EXERCISE INSTRUCTIONS:
Give again, unaltered, the lines of the listing below that run from the line having "Dismiss the yellow" through the line having "You are a computer-use".

*** Opening of GIVEN RECORDS ***

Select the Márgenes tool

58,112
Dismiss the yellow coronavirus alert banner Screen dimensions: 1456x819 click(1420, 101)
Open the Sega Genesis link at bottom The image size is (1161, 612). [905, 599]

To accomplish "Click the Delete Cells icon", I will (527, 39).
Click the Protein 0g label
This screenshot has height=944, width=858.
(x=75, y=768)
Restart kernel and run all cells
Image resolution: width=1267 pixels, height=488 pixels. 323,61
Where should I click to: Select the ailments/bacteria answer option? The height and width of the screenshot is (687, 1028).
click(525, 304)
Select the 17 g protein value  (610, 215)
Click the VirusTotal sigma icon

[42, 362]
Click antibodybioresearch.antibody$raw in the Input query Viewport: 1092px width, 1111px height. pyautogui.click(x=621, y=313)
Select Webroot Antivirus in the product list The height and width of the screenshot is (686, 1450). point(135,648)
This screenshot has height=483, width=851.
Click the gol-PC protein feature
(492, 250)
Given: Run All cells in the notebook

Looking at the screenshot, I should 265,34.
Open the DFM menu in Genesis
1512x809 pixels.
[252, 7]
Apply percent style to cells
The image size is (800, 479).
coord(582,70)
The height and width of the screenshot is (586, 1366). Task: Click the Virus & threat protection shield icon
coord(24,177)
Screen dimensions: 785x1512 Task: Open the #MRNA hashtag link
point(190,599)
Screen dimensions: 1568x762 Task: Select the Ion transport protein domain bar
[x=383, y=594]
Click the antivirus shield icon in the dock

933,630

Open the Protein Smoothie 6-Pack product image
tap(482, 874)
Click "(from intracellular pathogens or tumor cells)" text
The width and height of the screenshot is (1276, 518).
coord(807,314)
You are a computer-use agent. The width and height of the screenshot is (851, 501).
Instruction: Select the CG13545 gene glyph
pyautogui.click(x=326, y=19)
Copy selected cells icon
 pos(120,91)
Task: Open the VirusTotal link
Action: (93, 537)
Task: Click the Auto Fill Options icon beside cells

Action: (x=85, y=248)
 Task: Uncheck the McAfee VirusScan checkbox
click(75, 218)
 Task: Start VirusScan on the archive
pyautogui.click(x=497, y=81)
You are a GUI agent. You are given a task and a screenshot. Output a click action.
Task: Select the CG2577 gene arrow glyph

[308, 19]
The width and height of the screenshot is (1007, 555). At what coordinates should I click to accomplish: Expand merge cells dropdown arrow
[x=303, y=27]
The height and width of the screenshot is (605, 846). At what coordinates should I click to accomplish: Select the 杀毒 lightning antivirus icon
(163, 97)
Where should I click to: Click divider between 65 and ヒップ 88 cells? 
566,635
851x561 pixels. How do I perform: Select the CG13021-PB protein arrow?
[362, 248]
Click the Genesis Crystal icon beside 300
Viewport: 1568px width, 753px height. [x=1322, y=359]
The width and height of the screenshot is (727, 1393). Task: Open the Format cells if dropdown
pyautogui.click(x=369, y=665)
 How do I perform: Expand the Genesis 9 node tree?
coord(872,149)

*** Close of GIVEN RECORDS ***

TASK RESPONSE:
Dismiss the yellow coronavirus alert banner Screen dimensions: 1456x819 click(1420, 101)
Open the Sega Genesis link at bottom The image size is (1161, 612). [905, 599]

To accomplish "Click the Delete Cells icon", I will (527, 39).
Click the Protein 0g label
This screenshot has height=944, width=858.
(x=75, y=768)
Restart kernel and run all cells
Image resolution: width=1267 pixels, height=488 pixels. 323,61
Where should I click to: Select the ailments/bacteria answer option? The height and width of the screenshot is (687, 1028).
click(525, 304)
Select the 17 g protein value  (610, 215)
Click the VirusTotal sigma icon

[42, 362]
Click antibodybioresearch.antibody$raw in the Input query Viewport: 1092px width, 1111px height. pyautogui.click(x=621, y=313)
Select Webroot Antivirus in the product list The height and width of the screenshot is (686, 1450). point(135,648)
This screenshot has height=483, width=851.
Click the gol-PC protein feature
(492, 250)
Given: Run All cells in the notebook

Looking at the screenshot, I should 265,34.
Open the DFM menu in Genesis
1512x809 pixels.
[252, 7]
Apply percent style to cells
The image size is (800, 479).
coord(582,70)
The height and width of the screenshot is (586, 1366). Task: Click the Virus & threat protection shield icon
coord(24,177)
Screen dimensions: 785x1512 Task: Open the #MRNA hashtag link
point(190,599)
Screen dimensions: 1568x762 Task: Select the Ion transport protein domain bar
[x=383, y=594]
Click the antivirus shield icon in the dock

933,630

Open the Protein Smoothie 6-Pack product image
tap(482, 874)
Click "(from intracellular pathogens or tumor cells)" text
The width and height of the screenshot is (1276, 518).
coord(807,314)
You are a computer-use agent. The width and height of the screenshot is (851, 501).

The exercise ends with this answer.